People experience different thresholds for participation. When people are afraid or hesitant to speak up, it’s a severe issue. If the tools allow people who normally wouldn’t speak up to contribute, you have a culture or format problem. Tech doesn’t solve that.

If it’s not cultural, we must find ways for people to participate. Dumping a thought onto a piece of paper doesn’t help if the person isn’t enabled to elaborate afterwards. It just becomes a cover where it looks like everyone is heard. While the invisible stay invisible.

Push and invite #

A lack of gatekeeping doesn’t mean there isn’t a threshold. Make and display a culture where it’s safe to share and discuss. Some people are less prone to share. Some people need to be pushed a little bit. Some people need to be invited.

Careful with popularity #

Throw democracy out of creativity. Everyone should know that the most popular idea is not the same as the best one. Throw competitiveness out of creativity. Everyone should be aware that any idea might not make it, that most people have the same ideas, and that ideas aren’t solutions but foster ideas that can be shaped and reshaped into solutions.

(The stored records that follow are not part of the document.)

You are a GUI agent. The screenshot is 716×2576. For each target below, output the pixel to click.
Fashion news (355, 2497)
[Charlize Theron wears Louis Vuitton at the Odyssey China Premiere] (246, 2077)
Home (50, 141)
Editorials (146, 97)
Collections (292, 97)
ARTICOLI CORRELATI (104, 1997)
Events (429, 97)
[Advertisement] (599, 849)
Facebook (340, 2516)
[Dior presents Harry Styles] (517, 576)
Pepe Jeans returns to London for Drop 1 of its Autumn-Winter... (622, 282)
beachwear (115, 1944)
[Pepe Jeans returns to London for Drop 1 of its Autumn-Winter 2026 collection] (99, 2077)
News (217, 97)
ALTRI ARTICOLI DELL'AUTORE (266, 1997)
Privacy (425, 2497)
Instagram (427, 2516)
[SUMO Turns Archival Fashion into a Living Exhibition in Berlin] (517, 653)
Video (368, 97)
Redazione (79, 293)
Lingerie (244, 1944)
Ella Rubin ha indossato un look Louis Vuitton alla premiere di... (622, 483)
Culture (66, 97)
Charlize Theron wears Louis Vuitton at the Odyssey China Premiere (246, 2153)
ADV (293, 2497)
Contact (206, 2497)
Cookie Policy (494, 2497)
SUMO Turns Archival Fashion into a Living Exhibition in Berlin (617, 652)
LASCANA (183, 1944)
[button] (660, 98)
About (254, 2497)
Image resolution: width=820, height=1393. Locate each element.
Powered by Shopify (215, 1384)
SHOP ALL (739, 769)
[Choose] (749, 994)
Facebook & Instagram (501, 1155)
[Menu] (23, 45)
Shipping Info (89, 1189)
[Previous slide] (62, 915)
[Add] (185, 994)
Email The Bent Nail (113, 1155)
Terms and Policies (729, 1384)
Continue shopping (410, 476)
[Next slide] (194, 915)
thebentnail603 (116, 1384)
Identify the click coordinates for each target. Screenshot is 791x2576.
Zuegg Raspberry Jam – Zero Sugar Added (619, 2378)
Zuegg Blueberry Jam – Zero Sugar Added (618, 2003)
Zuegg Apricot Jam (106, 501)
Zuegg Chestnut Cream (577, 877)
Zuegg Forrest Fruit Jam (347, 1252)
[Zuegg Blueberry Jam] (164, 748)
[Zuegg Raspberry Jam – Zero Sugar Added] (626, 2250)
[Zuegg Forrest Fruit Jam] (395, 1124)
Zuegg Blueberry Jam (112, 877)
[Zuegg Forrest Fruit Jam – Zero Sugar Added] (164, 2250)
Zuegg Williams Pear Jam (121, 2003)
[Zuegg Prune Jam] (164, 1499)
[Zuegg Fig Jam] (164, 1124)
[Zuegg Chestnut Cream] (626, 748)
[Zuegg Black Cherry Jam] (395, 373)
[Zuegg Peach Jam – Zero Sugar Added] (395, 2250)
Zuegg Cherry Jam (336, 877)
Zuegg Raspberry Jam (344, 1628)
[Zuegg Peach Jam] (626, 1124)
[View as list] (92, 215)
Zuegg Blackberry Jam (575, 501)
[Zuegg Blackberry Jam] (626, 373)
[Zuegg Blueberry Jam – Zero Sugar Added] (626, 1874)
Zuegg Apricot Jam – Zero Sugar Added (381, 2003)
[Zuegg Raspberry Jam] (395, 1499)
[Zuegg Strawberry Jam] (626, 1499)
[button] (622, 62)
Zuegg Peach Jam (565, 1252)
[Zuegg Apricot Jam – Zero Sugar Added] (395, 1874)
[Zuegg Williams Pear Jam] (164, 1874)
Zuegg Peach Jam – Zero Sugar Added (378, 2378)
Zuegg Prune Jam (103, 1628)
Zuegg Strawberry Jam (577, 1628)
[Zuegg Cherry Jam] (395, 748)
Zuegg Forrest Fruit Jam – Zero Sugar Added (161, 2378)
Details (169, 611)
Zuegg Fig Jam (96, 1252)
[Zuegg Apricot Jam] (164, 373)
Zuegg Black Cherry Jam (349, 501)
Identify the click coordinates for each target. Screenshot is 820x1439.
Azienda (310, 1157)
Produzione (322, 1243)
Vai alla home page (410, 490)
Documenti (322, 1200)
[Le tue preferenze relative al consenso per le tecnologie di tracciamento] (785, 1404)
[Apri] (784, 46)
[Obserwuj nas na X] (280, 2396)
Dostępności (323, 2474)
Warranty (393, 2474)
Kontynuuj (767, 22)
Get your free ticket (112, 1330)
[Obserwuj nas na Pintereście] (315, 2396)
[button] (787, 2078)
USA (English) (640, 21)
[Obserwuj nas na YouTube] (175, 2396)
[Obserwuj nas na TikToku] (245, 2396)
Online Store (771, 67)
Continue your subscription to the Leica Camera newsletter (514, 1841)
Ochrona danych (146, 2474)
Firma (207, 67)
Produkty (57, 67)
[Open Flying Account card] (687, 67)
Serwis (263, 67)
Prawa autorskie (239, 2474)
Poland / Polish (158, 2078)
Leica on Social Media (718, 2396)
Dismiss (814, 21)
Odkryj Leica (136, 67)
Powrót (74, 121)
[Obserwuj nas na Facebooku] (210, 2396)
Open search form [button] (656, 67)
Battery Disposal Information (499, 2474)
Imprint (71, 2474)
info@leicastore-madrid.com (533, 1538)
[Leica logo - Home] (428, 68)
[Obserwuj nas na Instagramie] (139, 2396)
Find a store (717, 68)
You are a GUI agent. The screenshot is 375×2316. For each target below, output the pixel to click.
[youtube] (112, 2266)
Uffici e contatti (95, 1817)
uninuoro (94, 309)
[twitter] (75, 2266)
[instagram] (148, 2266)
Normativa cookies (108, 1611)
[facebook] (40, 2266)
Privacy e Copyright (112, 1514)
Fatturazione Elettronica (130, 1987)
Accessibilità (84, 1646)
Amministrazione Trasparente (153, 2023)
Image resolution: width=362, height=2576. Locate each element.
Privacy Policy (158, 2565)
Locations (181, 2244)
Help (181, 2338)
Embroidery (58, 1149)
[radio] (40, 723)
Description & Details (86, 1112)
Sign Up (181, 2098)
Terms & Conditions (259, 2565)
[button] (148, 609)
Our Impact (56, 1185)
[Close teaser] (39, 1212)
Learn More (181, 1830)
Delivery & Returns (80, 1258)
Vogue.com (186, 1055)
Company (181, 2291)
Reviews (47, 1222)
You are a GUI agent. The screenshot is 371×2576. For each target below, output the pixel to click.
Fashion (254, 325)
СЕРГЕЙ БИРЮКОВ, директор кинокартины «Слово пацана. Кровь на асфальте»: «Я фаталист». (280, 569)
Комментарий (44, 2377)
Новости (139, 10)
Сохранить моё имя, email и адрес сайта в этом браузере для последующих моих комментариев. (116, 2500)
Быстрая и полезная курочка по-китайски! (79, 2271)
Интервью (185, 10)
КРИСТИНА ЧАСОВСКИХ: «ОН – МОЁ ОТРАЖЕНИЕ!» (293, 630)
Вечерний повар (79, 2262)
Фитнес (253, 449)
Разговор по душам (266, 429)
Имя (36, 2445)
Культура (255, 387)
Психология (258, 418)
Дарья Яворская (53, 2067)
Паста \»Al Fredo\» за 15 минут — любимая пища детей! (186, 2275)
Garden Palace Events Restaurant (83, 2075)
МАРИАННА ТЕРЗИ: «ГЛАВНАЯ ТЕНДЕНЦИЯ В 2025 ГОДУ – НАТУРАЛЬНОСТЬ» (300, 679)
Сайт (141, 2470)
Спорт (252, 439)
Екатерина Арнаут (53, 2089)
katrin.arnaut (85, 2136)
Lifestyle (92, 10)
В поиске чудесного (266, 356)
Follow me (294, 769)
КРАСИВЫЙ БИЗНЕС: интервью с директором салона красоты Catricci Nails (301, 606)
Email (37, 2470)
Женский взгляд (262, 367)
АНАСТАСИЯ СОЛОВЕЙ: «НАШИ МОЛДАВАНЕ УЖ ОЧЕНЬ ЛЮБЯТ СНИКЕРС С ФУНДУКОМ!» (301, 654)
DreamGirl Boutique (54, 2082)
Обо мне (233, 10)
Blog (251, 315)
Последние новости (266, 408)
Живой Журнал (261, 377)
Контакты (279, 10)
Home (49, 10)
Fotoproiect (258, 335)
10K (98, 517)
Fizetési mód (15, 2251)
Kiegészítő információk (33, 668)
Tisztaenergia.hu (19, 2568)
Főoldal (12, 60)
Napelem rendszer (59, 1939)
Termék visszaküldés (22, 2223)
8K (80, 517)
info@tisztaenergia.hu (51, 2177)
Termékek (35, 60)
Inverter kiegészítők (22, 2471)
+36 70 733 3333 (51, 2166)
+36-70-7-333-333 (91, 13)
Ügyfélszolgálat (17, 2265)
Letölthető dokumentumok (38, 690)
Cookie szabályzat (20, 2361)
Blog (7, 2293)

Half of the goal is to help people experience that their contributions matter – being voted out does not do that; having good discussions, on the other hand, might work because then we have to deal with every idea.

Show benefits #

Arrange with participation in mind. Principles do not lead to involvement in themselves. Someone has to invite, demonstrate and show that it’s safe – and fun – and the results and effects it has. But to do so, we also have to be clear about what we’re trying to achieve and be open for it to change, as well as be open with everyone when it does.

Yellow isn’t the boss #

Do not submit to conformity by using digital tools like their analogue ancestors. Yellow square does not mean that we should limit ourselves. The digital post-it is only in our minds. Write long and elaborative.

Stream of consciousness doesn’t come in yellow.